→ **Task instructions**
Leave out the pictures and return every entry exactly as it appears.

→ **Records**
+===+

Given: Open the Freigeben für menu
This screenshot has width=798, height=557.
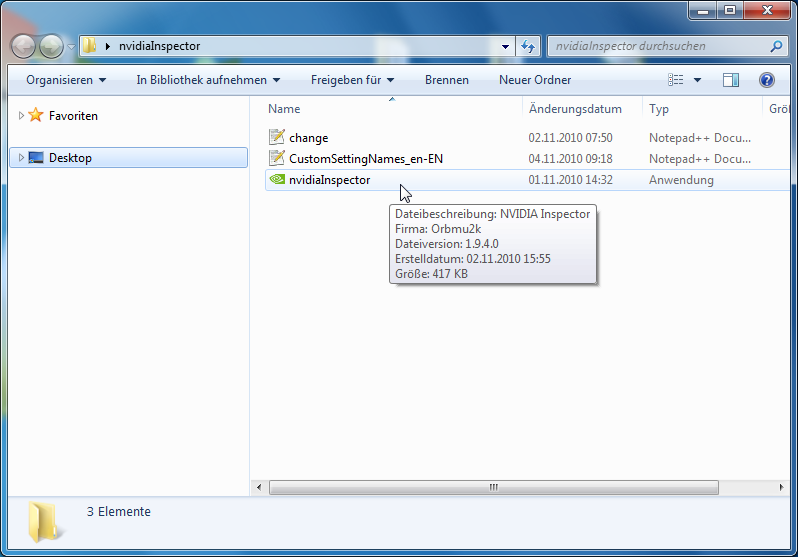Looking at the screenshot, I should 352,80.

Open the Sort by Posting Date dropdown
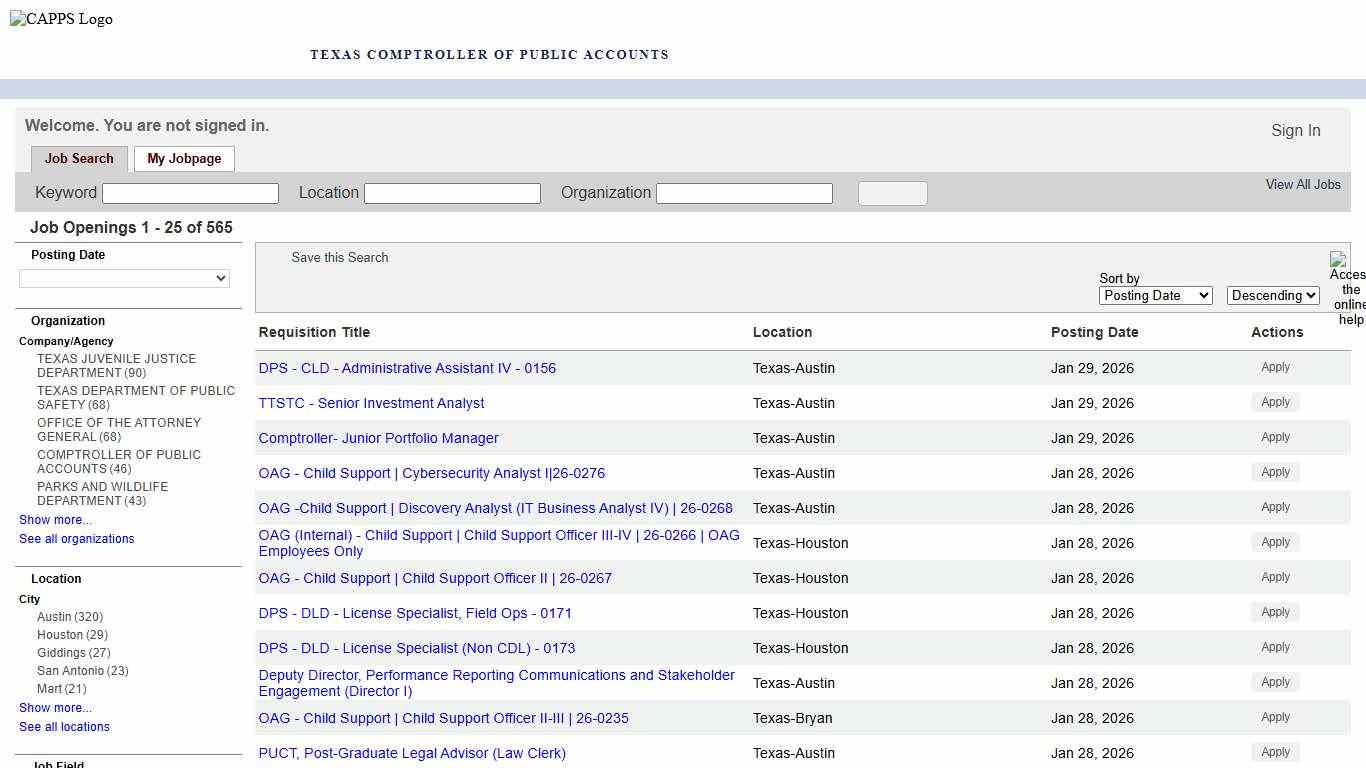click(1155, 295)
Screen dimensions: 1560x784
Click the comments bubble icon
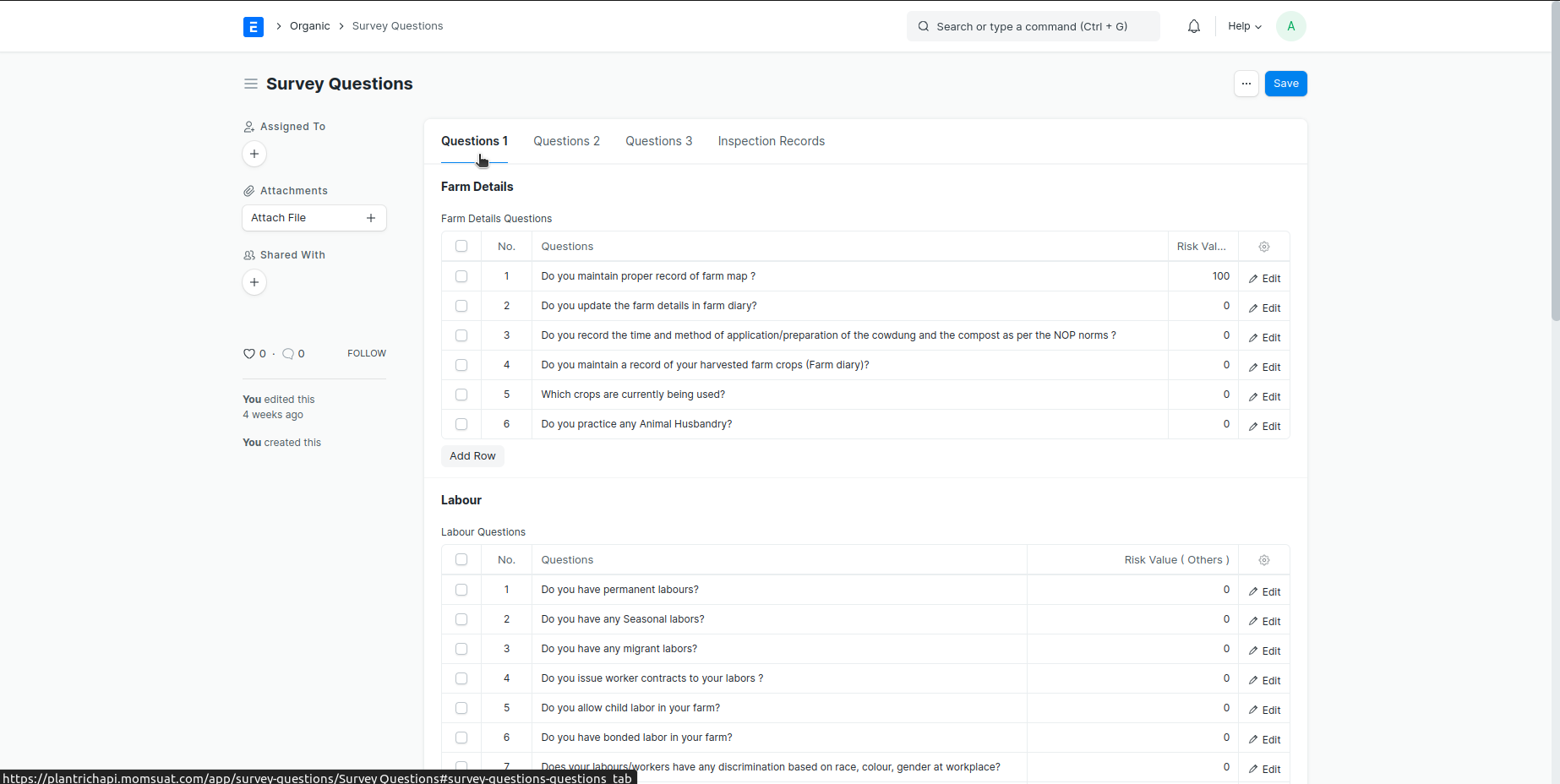point(288,354)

+===+

→ **Exercise response**
Given: Open the Freigeben für menu
This screenshot has width=798, height=557.
Looking at the screenshot, I should 352,80.

Open the Sort by Posting Date dropdown
click(1155, 295)
Screen dimensions: 1560x784
Click the comments bubble icon
point(288,354)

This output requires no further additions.